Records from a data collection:
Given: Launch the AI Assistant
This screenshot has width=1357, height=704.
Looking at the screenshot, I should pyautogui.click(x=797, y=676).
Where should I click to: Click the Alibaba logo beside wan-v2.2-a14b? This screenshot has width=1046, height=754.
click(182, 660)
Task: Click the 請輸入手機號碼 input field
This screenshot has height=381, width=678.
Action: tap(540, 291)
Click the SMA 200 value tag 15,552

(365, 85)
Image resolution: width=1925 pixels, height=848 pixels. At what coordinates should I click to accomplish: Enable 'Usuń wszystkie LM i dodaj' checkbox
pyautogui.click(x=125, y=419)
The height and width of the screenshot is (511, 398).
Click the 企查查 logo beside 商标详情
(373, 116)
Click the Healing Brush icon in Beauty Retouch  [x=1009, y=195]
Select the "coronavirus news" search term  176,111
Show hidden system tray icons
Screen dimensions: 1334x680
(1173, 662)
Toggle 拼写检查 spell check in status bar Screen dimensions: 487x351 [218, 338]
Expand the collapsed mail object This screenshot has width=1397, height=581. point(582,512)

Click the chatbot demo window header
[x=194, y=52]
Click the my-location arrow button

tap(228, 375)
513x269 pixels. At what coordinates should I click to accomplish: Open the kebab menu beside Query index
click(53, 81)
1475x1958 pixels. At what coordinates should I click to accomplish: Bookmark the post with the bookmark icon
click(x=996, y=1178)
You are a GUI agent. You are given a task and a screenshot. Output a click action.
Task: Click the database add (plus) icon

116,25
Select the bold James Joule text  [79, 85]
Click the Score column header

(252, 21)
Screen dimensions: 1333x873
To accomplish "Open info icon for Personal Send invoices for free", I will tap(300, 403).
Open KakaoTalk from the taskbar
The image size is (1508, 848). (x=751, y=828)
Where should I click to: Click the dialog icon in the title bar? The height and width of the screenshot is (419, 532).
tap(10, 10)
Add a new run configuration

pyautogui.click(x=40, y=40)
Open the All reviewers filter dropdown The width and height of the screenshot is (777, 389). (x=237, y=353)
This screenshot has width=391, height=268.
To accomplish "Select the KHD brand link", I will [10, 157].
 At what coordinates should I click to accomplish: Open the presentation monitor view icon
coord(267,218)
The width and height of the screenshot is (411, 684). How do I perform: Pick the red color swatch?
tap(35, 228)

§ **TASK GOAL**
Copy out, from the records above, every line that holds the string "will".

§ **RESPONSE TO THE TASK**
To accomplish "Open info icon for Personal Send invoices for free", I will tap(300, 403).
To accomplish "Select the KHD brand link", I will [10, 157].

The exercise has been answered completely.